An exact copy of each record is required.

•••

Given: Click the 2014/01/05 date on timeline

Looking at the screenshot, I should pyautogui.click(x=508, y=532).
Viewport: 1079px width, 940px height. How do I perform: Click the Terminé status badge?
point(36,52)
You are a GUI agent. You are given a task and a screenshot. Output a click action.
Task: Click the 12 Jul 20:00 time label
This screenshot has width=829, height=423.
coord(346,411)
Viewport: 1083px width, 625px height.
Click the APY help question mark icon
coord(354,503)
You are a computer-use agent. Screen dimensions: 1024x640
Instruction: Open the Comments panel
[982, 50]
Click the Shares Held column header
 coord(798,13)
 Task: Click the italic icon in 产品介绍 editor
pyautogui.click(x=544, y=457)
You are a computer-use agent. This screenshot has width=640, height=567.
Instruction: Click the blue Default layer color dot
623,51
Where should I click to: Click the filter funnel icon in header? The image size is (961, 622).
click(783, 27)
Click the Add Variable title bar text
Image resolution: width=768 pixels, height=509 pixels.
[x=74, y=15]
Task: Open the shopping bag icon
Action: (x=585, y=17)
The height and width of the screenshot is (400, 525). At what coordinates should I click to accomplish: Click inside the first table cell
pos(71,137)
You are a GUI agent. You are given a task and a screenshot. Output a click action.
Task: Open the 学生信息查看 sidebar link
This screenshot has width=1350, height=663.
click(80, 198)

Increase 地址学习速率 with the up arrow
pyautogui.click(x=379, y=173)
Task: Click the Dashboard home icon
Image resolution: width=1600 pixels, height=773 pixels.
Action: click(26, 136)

•••

**Result:**
Given: Click the 2014/01/05 date on timeline

Looking at the screenshot, I should pyautogui.click(x=508, y=532).
Viewport: 1079px width, 940px height. How do I perform: Click the Terminé status badge?
point(36,52)
You are a GUI agent. You are given a task and a screenshot. Output a click action.
Task: Click the 12 Jul 20:00 time label
This screenshot has width=829, height=423.
coord(346,411)
Viewport: 1083px width, 625px height.
Click the APY help question mark icon
coord(354,503)
You are a computer-use agent. Screen dimensions: 1024x640
Instruction: Open the Comments panel
[982, 50]
Click the Shares Held column header
 coord(798,13)
 Task: Click the italic icon in 产品介绍 editor
pyautogui.click(x=544, y=457)
You are a computer-use agent. This screenshot has width=640, height=567.
Instruction: Click the blue Default layer color dot
623,51
Where should I click to: Click the filter funnel icon in header? The image size is (961, 622).
click(783, 27)
Click the Add Variable title bar text
Image resolution: width=768 pixels, height=509 pixels.
[x=74, y=15]
Task: Open the shopping bag icon
Action: (x=585, y=17)
The height and width of the screenshot is (400, 525). At what coordinates should I click to accomplish: Click inside the first table cell
pos(71,137)
You are a GUI agent. You are given a task and a screenshot. Output a click action.
Task: Open the 学生信息查看 sidebar link
This screenshot has width=1350, height=663.
click(80, 198)

Increase 地址学习速率 with the up arrow
pyautogui.click(x=379, y=173)
Task: Click the Dashboard home icon
Image resolution: width=1600 pixels, height=773 pixels.
Action: click(26, 136)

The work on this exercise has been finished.